We have also found that the more general 2-fermion model (\ref{S:full})  
does not possess a classically conserved spin 3 current for arbitrary values  
of the couplings $g$ and $g^\prime$. A conservation law of spin 3  
holds only in the special cases $g=0$ (2$\times$MT model) and $g^\prime=0$ 
(BL model). Therefore, at the classical level, the model (\ref{S:full})  
is integrable precisely in the cases (\ref{Manifold:MT}) and  
(\ref{Manifold:BL}), suggested by Bukhvostov and Lipatov. 
 
\subsection{Conserved Quantities of Higher Spin in the Presence of a Boundary} 
 
	It is interesting to consider the BL theory on the half-line. The  
action is modified as follows: 
% 
\begin{equation} 
S =  
\int_{-\infty}^{+\infty} dt \int_{-\infty}^0 dx \mathcal{L} + 
\int_{-\infty}^{+\infty} dt \mathcal{B} \ , 
\label{S:bound} 
\end{equation} 
% 
where $\mathcal{B}$ is a boundary potential. 
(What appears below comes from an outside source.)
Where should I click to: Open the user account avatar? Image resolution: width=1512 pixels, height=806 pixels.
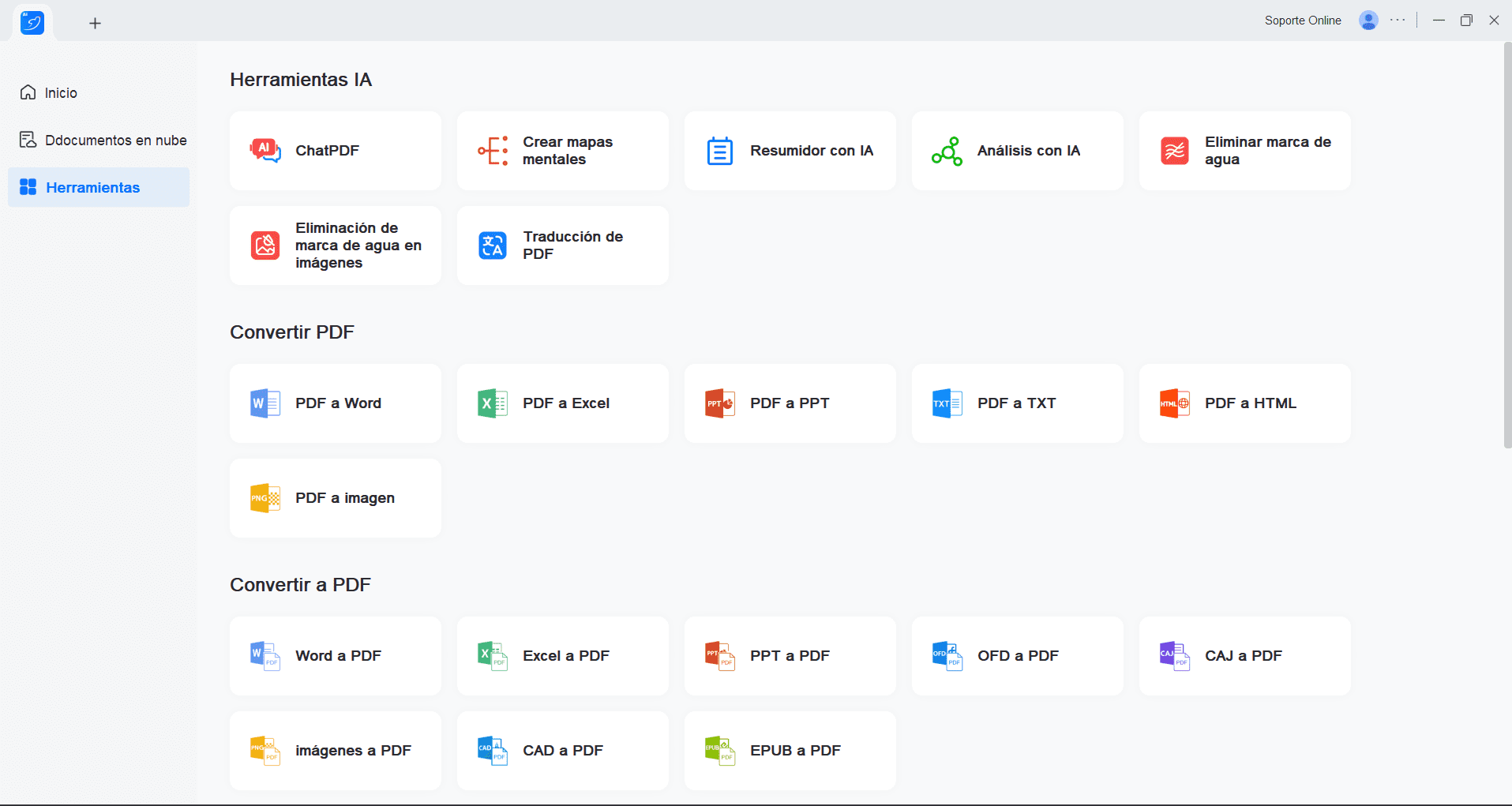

It can contain operators built out of bulk fields, evaluated at the  
boundary, $x=0$, as well as new boundary degrees of freedom.  
 
	A conserved quantity on $\mathbb{R}_x$ is not necessarily conserved  
on the half-line. Indeed, if there exists a local conservation law of spin $s$, 
$\partial_{\bar{z}} T_{s+1} = \partial_z\Theta_{s-1}$, 
$\partial_{\bar{z}} \overline{T}_{s+1} = \partial_z\overline{\Theta}_{s-1}$,  
in the theory on the half-line we have 
% 
\begin{equation} 
	\begin{aligned} 
\frac{d}{d t} 
\left( 
Q_s + \overline{Q}_s  
\right)  
= \ & \frac{d}{d t}\int_{-\infty}^0 dx  
\left(  
T_{s+1} + \Theta_{s-1} + \overline{T}_{s+1} + \overline{\Theta}_{s-1}  
\right) = \\ 
= \ &  
\left(  
\overline{T}_{s+1} + \overline{\Theta}_{s-1} - T_{s+1} - \Theta_{s-1}  
\right)_{x=0} 
	\end{aligned} 
\label{Cons:bound} 
\end{equation} 
% 
which, in general, is different from 0. If, however, the RHS of  
(\ref{Cons:bound})  
can be written as a total time-derivative of some function $F_s(t)$ then the  
charge $P_s \equiv \left( Q_s + \overline{Q}_s \right) - F_s$ will be  
conserved on the half-line. Whether a conservation law of higher spin survives 
in the boundary theory is entirely dependent on the form of $\mathcal{B}$. 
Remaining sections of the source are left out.